Dhaliwal A, Zeino Z, Tomkins C, Cheung M, Nwokolo C, Smith S, Harmston C, Arasaradnam R P
Department of Gastroenterology, University Hospitals Coventry and Warwickshire, Coventry , UK.
Department of Biochemistry , University Hospitals Coventry and Warwickshire , Coventry , UK.
Frontline Gastroenterol. 2015 Jan;6(1):14-19. doi: 10.1136/flgastro-2013-100420. Epub 2014 Mar 17.
Faecal calprotectin (FC), a cytosolic protein released by neutrophils (S100 family) in response to inflammation, is a simple, non-invasive test that can be used to differentiate irritable bowel syndrome (IBS) with inflammatory bowel disease (IBD), where there can be considerable symptom overlap.
The aims of the study were (1) to be able to predict the ability of FC to exclude IBD and determine cut-offs when in remission, (2) to investigate the effects of time and temperature on stability of FC and (3) compare three ELISA kits to measure FC: Buhlmann, PhiCal v1 and PhiCal v2. A total of 311 patients with altered bowel habit were tested for FC; 144 with IBS, 148 with IBD and 19 with other organic causes.
Sensitivity and specificity of FC (with PhiCal v2 kit) to distinguish between functional disorder (IBS) and IBD using cut-off 50 μg/g were 88% and 78%, respectively, with a negative predictive value of 87%. Area under the receiver operating curve was 0.84 (CI 0.78 to 0.90). For those with IBD, FC values below 250 μg/g corresponded with remission of disease with a sensitivity and specificity of 90% and 76%, respectively.

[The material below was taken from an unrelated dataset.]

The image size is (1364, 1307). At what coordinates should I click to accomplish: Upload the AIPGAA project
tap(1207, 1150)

Area under the receiver operating curve was 0.93 (CI 0.89 to 0.97). FC was stable once extracted and frozen for up to 2.5 months. Pearson correlation was good between Buhlmann assay and PhiCal v2 (r = 0.95).
FC has up to 87% negative predictive value to exclude IBD, and cut-offs less than 250 μg/g had 90% sensitivity to determine remission in IBD. Once frozen, FC is stable and the ELISA monoclonal plates were broadly comparable.

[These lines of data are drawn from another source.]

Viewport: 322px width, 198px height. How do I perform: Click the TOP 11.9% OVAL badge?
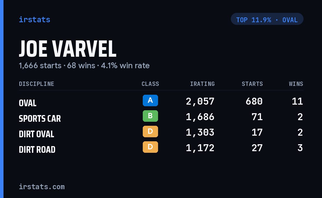point(267,19)
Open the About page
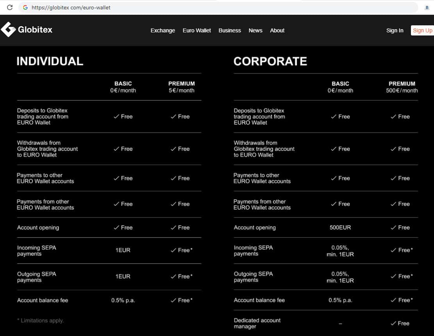The height and width of the screenshot is (336, 434). coord(277,30)
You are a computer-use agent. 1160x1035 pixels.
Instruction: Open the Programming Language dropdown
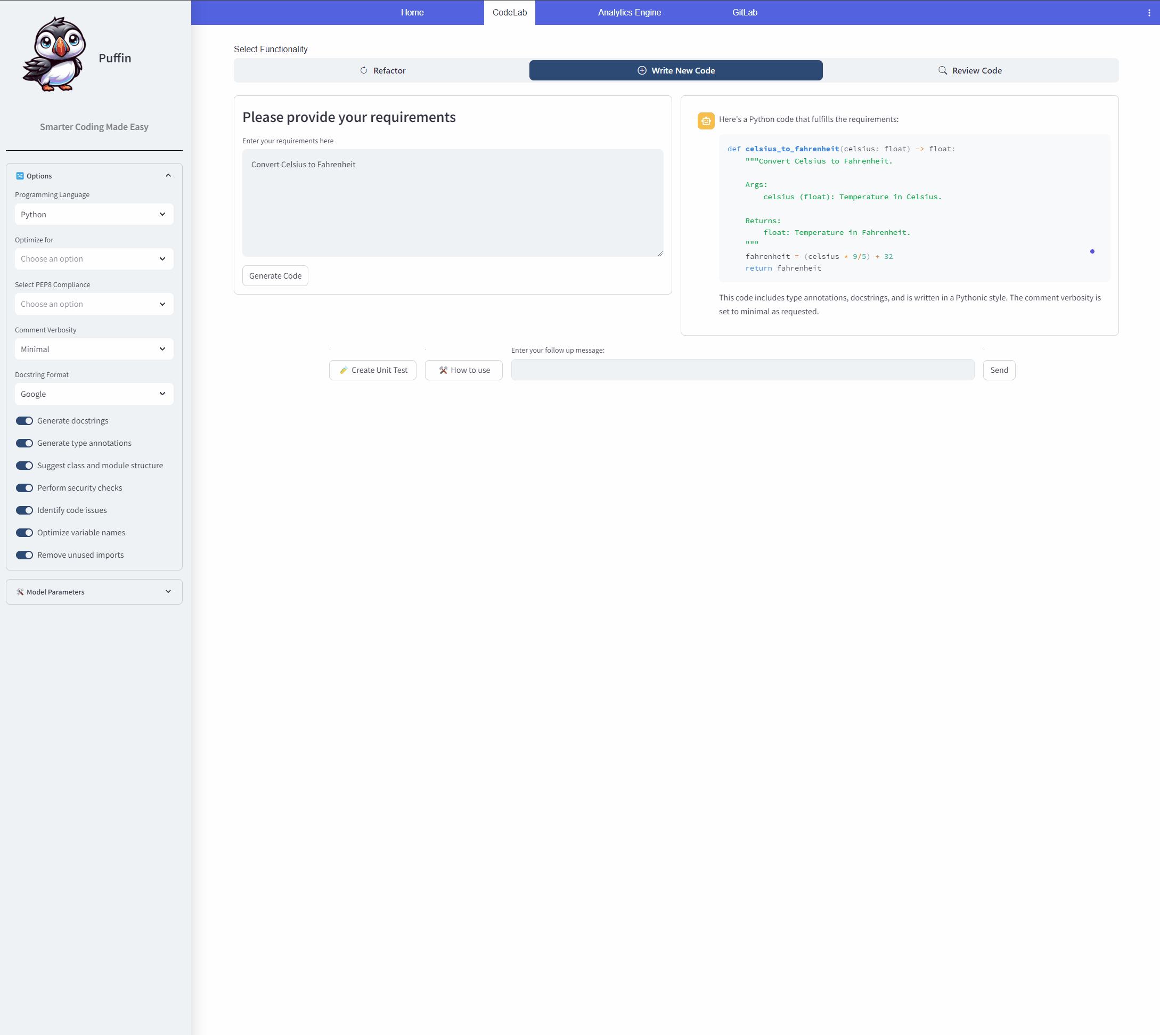point(94,214)
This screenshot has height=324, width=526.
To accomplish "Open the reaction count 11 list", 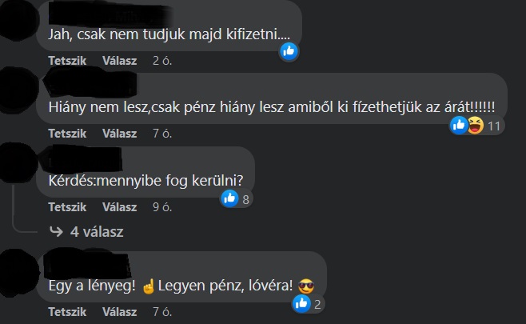I will point(494,126).
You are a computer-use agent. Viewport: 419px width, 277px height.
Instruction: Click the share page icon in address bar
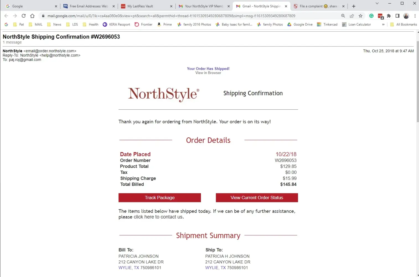pyautogui.click(x=352, y=16)
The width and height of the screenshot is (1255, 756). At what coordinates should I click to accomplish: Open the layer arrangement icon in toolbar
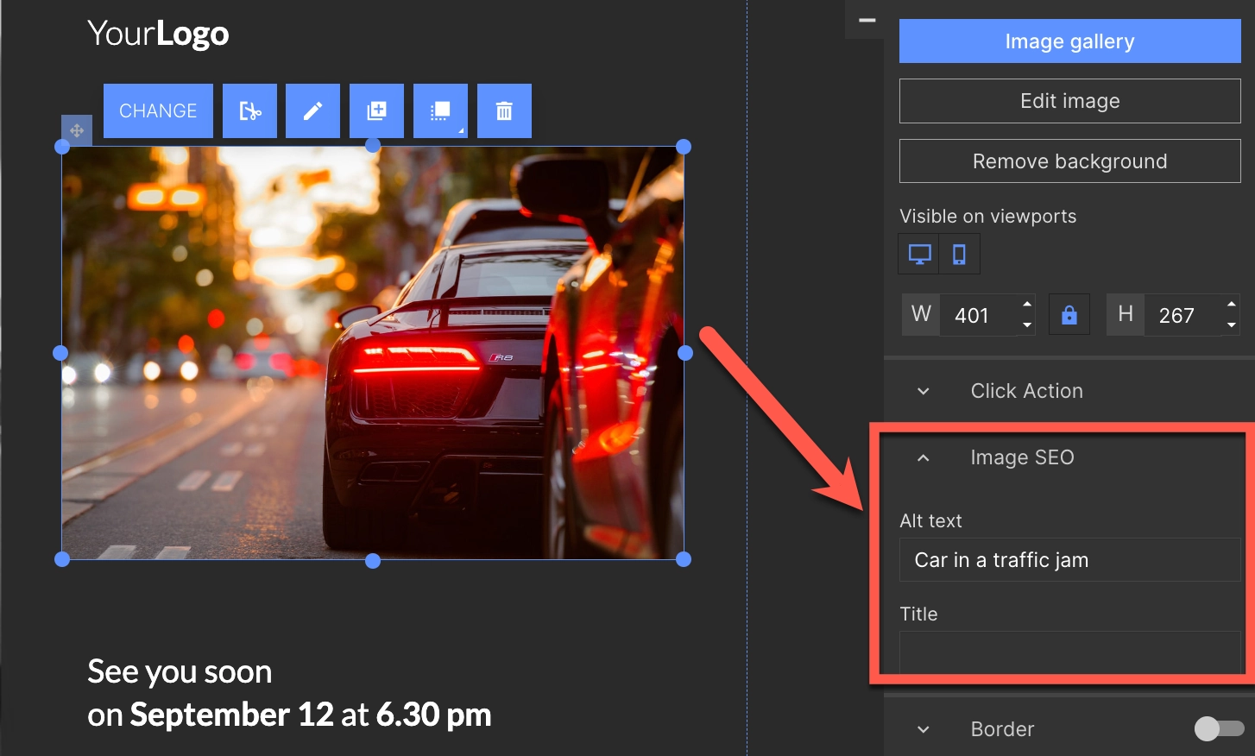click(440, 111)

粪便钙卫蛋白(FC)是一种由中性粒细胞(S100家族)在炎症反应时释放的胞质蛋白,是一种简单的非侵入性检测方法,可用于区分具有炎症性肠病(IBD)的肠易激综合征(IBS),这两种疾病可能存在相当多的症状重叠。
该研究的目的是(1)能够预测FC排除IBD的能力并确定缓解期的临界值,(2)研究时间和温度对FC稳定性的影响,以及(3)比较三种检测FC的酶联免疫吸附测定(ELISA)试剂盒:Buhlmann、PhiCal v1和PhiCal v2。总共对311例肠道习惯改变的患者进行了FC检测;144例IBS患者,148例IBD患者和19例其他器质性病因患者。
使用PhiCal v2试剂盒,FC区分功能性疾病(IBS)和IBD的敏感性和特异性,在临界值为50μg/g时分别为88%和78%,阴性预测值为87%。受试者工作特征曲线下面积为0.84(95%置信区间0.78至0.90)。对于IBD患者,FC值低于250μg/g与疾病缓解相对应,敏感性和特异性分别为90%和76%。受试者工作特征曲线下面积为0.93(95%置信区间0.89至0.97)。FC一旦提取并冷冻,长达2.5个月都是稳定的。Buhlmann检测法与PhiCal v2之间的皮尔逊相关性良好(r = 0.95)。
FC排除IBD的阴性预测值高达87%,临界值低于250μg/g时,确定IBD缓解的敏感性为90%。一旦冷冻,FC是稳定的,ELISA单克隆板在很大程度上具有可比性。